- _What to work on_:
Set down every record below exactly as it stands, minus the pictures.

Top of Source material

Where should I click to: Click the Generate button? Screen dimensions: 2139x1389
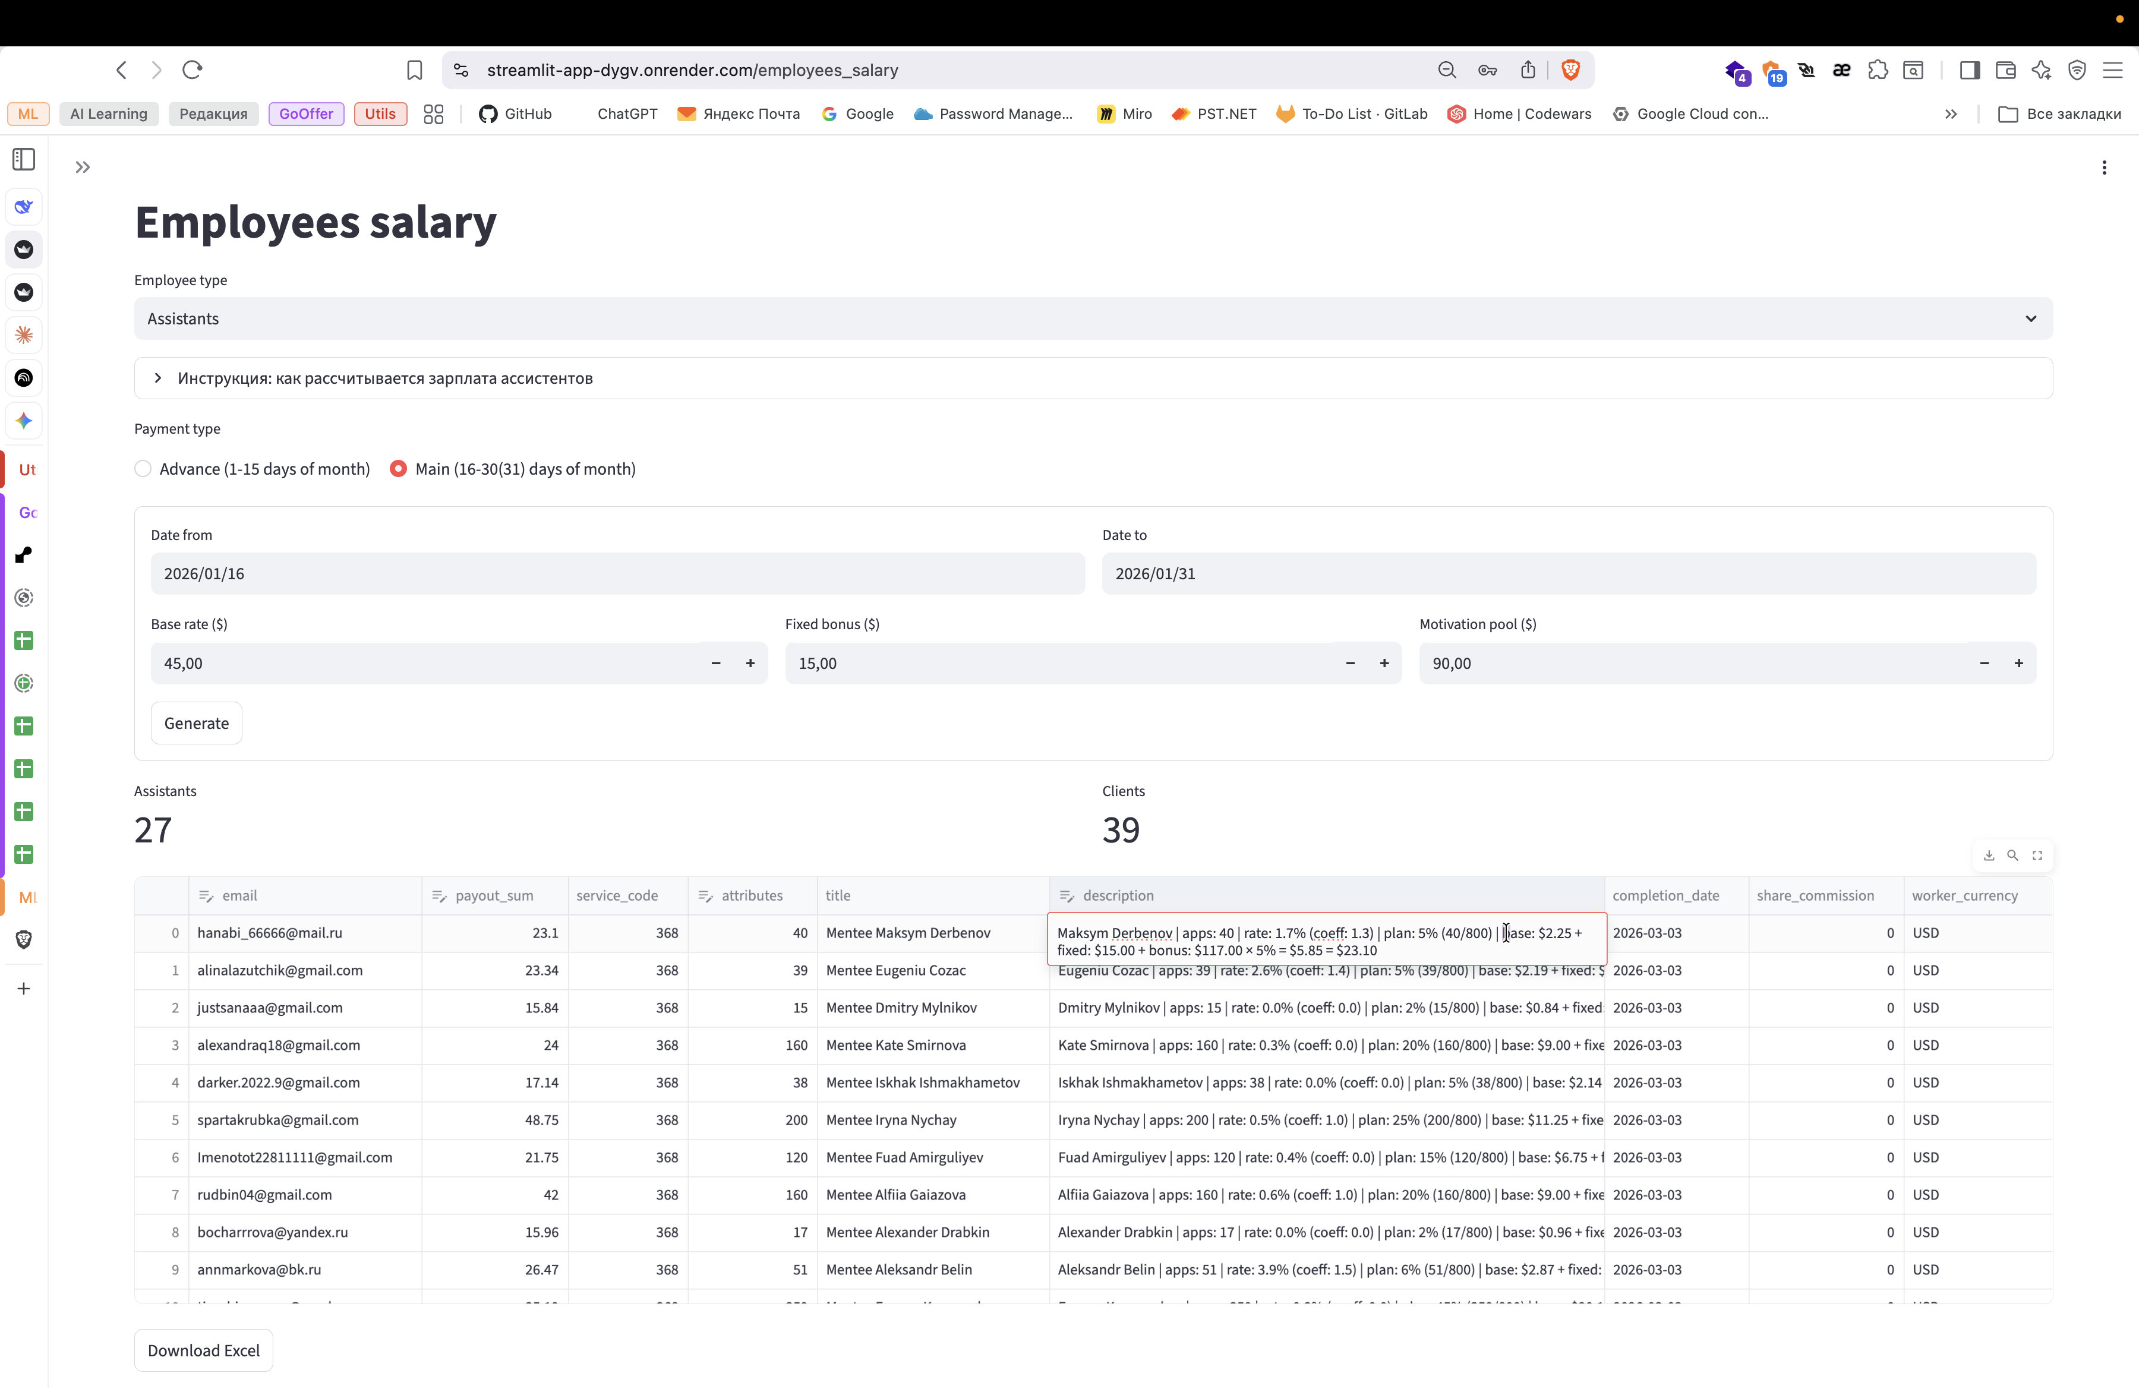(x=197, y=723)
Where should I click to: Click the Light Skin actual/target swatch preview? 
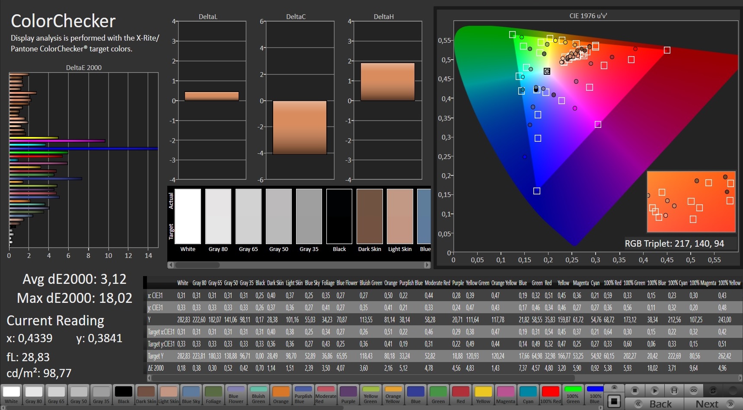point(400,216)
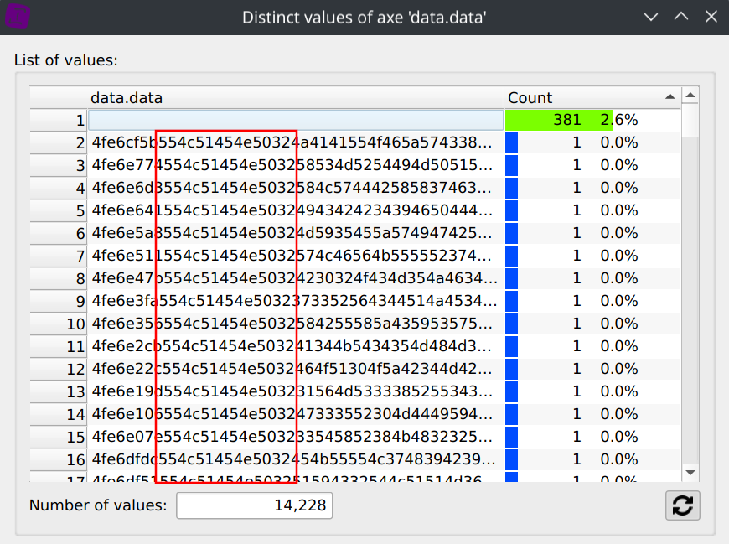Viewport: 729px width, 544px height.
Task: Click the title bar minimize chevron
Action: tap(651, 17)
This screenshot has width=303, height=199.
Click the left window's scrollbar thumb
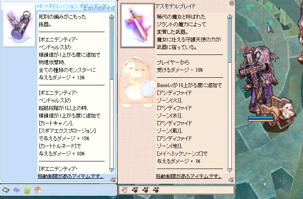(111, 49)

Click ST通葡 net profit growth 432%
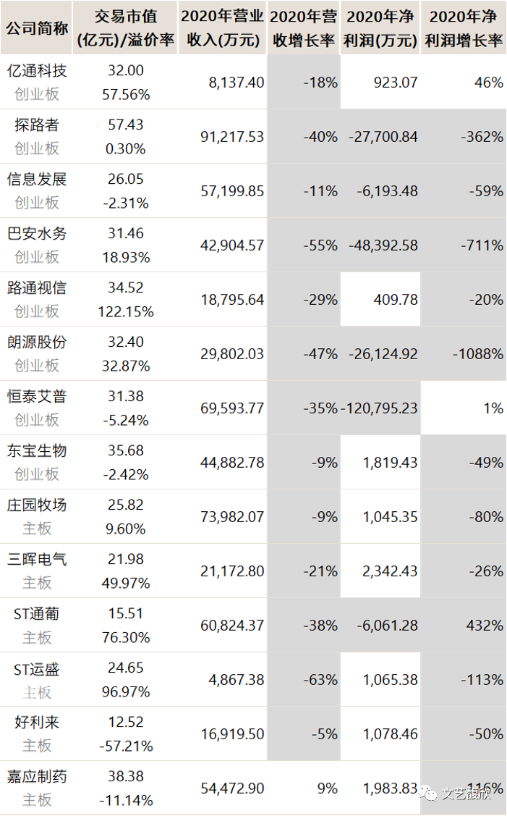tap(485, 626)
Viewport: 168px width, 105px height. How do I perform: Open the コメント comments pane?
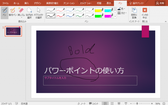click(94, 103)
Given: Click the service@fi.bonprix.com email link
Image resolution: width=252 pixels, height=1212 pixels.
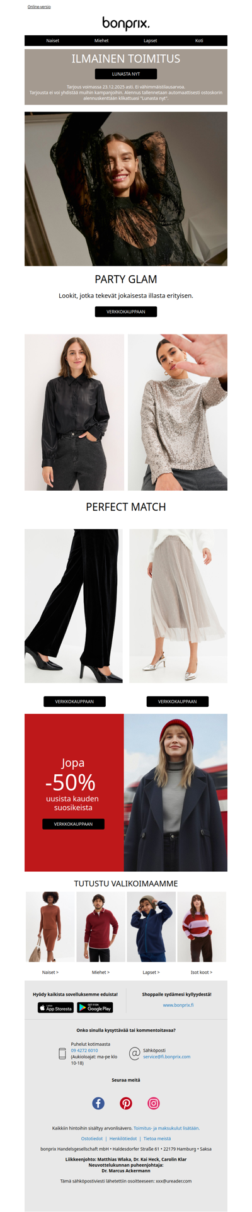Looking at the screenshot, I should coord(166,1056).
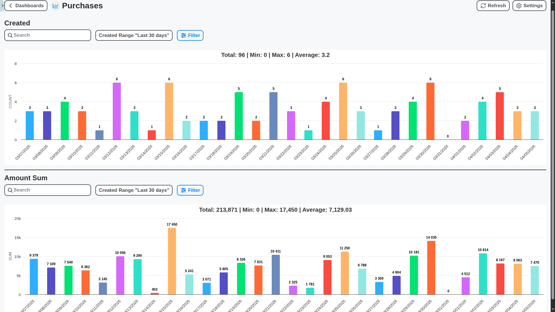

Bottom of Source material

- _Your response_:
Where should I click to: Click the Generate button? Screen dimensions: 2139x1389
(x=197, y=723)
Where should I click to: Click the Light Skin actual/target swatch preview? 
point(400,216)
Viewport: 729px width, 544px height.
Task: Click the title bar minimize chevron
Action: tap(651, 17)
This screenshot has width=303, height=199.
Click the left window's scrollbar thumb
(111, 49)

Click ST通葡 net profit growth 432%
tap(485, 626)
Viewport: 168px width, 105px height. How do I perform: Open the コメント comments pane?
click(94, 103)
Given: Click the service@fi.bonprix.com email link
Image resolution: width=252 pixels, height=1212 pixels.
Looking at the screenshot, I should coord(166,1056).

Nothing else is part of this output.